Identification of genes affected by fetal alcohol exposure during brain development
Fetal alcohol exposure is the leading known cause of mental retardation in the western world. However, the mechanisms underlying alcohol-induced damage in fetal brain are largely unknown. The goal of this dissertation is to identify ethanol-responsive genes during brain development to provide more insights into the mechanisms. I chose a well-established animal model for all the studies in this dissertation. First, I demonstrated that this ethanol paradigm increased the mRNA of cellular retinol binding protein I (CRBP-1) in gestational day 13 (G13) brain and the incidence of apoptosis in G16 brain. Second, I identified 12 putative ethanol-responsive genes using mRNA differential display. After the quantitative analysis by Northern blot, in situ hyridization, western blot and relative quantitative RT-PCR, ribosomal protein S6 (rpS6), neuroendocrine-specific protein-A (NSP-A) and a novel gene were verified as ethanol-responsive genes.

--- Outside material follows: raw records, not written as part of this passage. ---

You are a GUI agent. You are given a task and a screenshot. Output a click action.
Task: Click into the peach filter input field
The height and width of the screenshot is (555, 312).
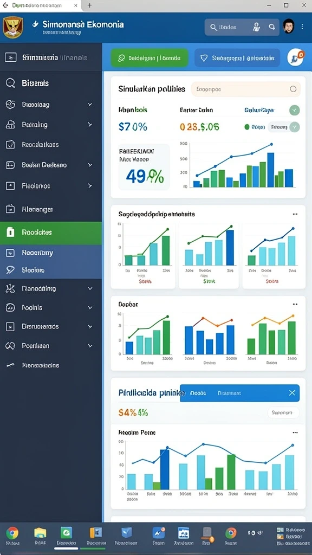[245, 89]
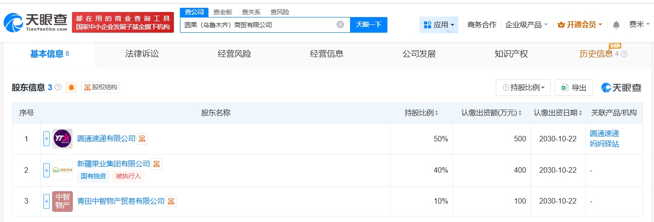This screenshot has height=222, width=654.
Task: Open equity chart icon beside 青田中智物产贸易有限公司
Action: click(171, 201)
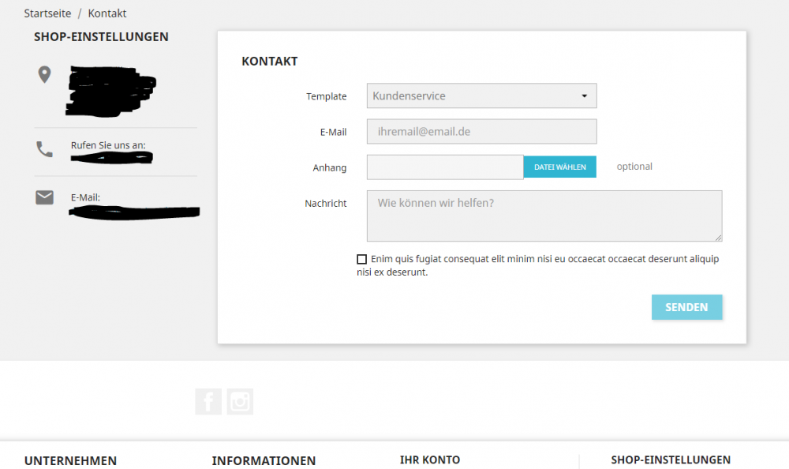This screenshot has width=789, height=469.
Task: Open the UNTERNEHMEN footer section
Action: point(70,460)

Third, I isolated 32 putative ethanol-responsive genes using cDNA microarray analysis. They encode proteins engaged in cell signaling, cell cycle regulation, metabolism, stress response and cell structure. Among all the putative genes, alcohol dehydrogenase 3 (Adh3) and glutathione S transferase pi 2 (GST pi 2) are previously known ethanol-responsive genes.
Additionally, bone morphogenetic protein receptor type IA (BMPR-IA) showed the largest change induced by ethanol, 2.1-fold, and the ethanol effect on its expression was confirmed by relative quantitative RT-PCR. Fourth, because NSP-A is also a thyroid hormone-regulated gene, I analyzed the expression of two other thyroid hormone-regulated genes, Oct-1 and Hes-1, in my ethanol-treated animal model. However, ethanol did not affect thyroid hormone regulation of these two genes in G16 cerebral cortex. Fifth, I examined the effects of ethanol on protein expression and phosphoralytion using two-dimensional (2D) electrophoresis and western blotting. Ethanol was shown not to robustly change the abundance of individual proteins, but may change the post translation modifications of some proteins during brain development, such as glycosylation. In conclusion, these studies systematically and thoroughly examined the effects of fetal alcohol exposure on gene expression during brain development. They provide useful insights for analyzing the complex pathways leading to CNS damage in the children born to mothers who drank heavily during pregnancy.